Machine learning thrives wherever there is lots of data. And aviation is one of the most data-intensive industries on the planet. “Black box” data recorders were an early innovation that tracked a handful of parameters that were essential in accident investigations. The more modern Quick Access Recorder (QAR) tracks 2000 or more different parameters, and at much higher sampling rates. A multitude of other sensors are collecting data for predictive maintenance and future performance improvements.
Here is another example:
Most airlines employ highly complex machine learning models that predict the price a given consumer is willing to pay for their flight, allowing an airline to maximize the revenue per seat-km. This is why ticket prices are constantly changing right up until just before boarding.
The Covid-19 pandemic has thrown off these models. Since they’re based on historic data, and a disruption of this magnitude has never occurred before, airlines are having a difficult time setting and adjusting prices for flights.
The holy grail of “evidence-based training” would be if you could take all of your airline operations data, and have some very intelligent software design a perfectly tailored recurrent training curriculum for you. This program would perfectly target any weaknesses and not waste any time on redundant training.
What if such an AI could personalize down to the individual level, and start measuring competency directly?
For most of our industry’s history, pilot training has been task-based training, which has some obvious problems:
- The number and variety of training tasks keeps increasing in response to new threats, and…
- Rote execution of a task from memory does not, by itself, guarantee competency.
So the concern is that we’re making training more complex and more expensive, but not necessarily safer.
For these reasons, ICAO and others have been advocating for a shift to competency-based training. Now regulators are starting to push in that direction as well.

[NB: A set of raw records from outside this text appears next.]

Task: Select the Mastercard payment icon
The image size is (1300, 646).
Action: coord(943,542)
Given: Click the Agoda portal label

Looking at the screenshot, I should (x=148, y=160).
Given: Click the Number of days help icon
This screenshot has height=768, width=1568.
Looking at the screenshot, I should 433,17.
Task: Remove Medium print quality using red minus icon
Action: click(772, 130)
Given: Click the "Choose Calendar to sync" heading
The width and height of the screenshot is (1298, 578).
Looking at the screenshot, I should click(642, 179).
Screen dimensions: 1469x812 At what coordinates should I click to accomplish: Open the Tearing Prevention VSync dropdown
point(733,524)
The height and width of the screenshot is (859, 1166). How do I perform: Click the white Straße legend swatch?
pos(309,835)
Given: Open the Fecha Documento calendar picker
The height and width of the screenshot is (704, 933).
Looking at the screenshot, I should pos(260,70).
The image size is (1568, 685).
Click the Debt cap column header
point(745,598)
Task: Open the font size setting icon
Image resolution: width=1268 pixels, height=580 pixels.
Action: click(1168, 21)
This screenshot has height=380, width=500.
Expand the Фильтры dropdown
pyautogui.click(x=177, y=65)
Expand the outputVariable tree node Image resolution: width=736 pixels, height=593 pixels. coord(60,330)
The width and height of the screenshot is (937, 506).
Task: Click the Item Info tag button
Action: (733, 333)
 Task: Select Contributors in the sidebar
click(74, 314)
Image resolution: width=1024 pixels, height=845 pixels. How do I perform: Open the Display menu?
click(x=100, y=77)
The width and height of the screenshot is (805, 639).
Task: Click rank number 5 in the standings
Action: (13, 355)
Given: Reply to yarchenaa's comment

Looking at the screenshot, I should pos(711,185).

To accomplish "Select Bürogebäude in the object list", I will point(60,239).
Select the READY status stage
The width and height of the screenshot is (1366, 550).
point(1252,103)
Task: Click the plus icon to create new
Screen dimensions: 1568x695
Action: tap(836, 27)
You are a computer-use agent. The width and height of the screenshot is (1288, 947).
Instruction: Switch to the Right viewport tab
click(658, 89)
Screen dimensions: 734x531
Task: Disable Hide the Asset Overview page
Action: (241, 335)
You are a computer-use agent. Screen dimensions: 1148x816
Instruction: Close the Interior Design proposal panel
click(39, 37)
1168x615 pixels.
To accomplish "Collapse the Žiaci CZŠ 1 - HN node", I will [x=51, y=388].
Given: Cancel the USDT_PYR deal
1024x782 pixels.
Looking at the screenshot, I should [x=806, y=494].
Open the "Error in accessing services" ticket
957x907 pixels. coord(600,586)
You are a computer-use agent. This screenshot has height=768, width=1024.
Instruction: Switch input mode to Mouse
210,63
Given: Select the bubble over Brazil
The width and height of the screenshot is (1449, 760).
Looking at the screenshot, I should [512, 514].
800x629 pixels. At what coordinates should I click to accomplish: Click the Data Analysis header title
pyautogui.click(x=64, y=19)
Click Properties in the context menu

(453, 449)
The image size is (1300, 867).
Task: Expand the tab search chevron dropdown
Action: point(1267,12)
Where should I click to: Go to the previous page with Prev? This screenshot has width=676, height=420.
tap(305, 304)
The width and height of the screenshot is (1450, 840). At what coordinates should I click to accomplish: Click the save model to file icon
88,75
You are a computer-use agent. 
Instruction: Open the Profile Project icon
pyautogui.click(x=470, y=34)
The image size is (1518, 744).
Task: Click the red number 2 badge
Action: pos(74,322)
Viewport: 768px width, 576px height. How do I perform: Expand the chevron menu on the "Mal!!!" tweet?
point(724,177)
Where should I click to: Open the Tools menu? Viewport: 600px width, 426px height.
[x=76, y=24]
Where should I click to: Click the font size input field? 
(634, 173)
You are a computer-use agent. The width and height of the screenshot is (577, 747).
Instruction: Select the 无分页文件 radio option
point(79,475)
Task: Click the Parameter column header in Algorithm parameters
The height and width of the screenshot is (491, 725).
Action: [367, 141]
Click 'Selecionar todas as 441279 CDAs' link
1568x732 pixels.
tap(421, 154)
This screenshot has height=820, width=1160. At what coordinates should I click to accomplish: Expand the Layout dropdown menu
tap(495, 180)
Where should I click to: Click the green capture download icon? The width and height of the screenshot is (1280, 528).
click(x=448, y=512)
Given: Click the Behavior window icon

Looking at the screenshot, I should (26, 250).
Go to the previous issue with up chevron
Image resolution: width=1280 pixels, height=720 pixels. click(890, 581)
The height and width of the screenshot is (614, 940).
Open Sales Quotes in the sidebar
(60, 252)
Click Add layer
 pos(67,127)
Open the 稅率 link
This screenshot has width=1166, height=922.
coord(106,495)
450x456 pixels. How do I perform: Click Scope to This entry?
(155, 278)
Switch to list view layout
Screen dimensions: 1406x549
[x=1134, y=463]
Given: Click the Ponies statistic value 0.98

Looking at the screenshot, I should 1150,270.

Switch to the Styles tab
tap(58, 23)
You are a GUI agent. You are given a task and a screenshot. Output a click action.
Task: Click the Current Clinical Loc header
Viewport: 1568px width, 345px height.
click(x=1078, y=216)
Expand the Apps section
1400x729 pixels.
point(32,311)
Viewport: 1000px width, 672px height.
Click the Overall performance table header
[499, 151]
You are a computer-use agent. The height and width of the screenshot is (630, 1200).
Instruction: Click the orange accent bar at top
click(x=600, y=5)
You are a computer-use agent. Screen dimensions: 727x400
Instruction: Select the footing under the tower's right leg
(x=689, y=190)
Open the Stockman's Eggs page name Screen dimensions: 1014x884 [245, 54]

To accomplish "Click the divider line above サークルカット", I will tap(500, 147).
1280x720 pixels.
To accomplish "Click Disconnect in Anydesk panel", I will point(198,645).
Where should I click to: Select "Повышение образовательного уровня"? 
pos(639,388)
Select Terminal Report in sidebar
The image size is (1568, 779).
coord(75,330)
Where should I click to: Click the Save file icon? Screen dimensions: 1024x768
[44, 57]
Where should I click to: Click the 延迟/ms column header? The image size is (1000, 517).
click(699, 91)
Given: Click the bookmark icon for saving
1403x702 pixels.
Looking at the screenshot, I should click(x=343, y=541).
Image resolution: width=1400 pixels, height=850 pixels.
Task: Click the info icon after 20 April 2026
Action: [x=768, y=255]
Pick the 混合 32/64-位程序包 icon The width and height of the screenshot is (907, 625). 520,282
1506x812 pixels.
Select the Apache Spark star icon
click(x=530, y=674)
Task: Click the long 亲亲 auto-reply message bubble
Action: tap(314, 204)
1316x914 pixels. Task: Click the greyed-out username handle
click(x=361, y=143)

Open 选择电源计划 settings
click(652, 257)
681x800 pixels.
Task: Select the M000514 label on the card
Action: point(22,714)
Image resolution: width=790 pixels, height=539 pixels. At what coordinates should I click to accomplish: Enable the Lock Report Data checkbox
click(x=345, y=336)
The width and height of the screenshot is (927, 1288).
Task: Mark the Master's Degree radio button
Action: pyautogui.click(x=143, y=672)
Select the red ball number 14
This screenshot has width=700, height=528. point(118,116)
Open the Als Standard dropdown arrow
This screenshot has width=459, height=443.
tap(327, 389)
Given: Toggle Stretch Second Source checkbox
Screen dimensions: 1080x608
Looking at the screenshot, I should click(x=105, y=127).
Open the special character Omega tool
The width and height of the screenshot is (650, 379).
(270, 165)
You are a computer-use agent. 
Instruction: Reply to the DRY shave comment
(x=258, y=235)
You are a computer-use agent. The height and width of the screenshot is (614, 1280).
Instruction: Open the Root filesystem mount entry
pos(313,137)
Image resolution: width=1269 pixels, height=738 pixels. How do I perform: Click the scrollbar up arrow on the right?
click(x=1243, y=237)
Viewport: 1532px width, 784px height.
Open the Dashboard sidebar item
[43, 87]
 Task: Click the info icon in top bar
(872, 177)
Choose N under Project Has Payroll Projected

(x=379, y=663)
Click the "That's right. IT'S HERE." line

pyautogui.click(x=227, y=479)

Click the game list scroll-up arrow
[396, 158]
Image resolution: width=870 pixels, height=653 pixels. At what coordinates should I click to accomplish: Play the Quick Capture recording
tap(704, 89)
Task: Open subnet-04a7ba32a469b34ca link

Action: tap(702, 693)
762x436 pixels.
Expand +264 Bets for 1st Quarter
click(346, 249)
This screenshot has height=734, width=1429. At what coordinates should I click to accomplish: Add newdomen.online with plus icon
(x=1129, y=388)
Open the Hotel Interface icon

Implementing competency-based training, if done manually, comes with many upfront costs and increased instructor burden. Hence the need for automation.
Programs like the Multi-crew Pilot License (MPL) are already designed around competency-based training. These programs can help address the pilot shortage. But competency-based training is hard to implement. There’s an upfront cost to overhauling curricula. Instructors need to be retrained, because now they’re tasked with assessing pilots across even more dimensions.
So instead of adding more instructor overhead, we’re using AI to look for the competency indicators in the data, and do this automatically.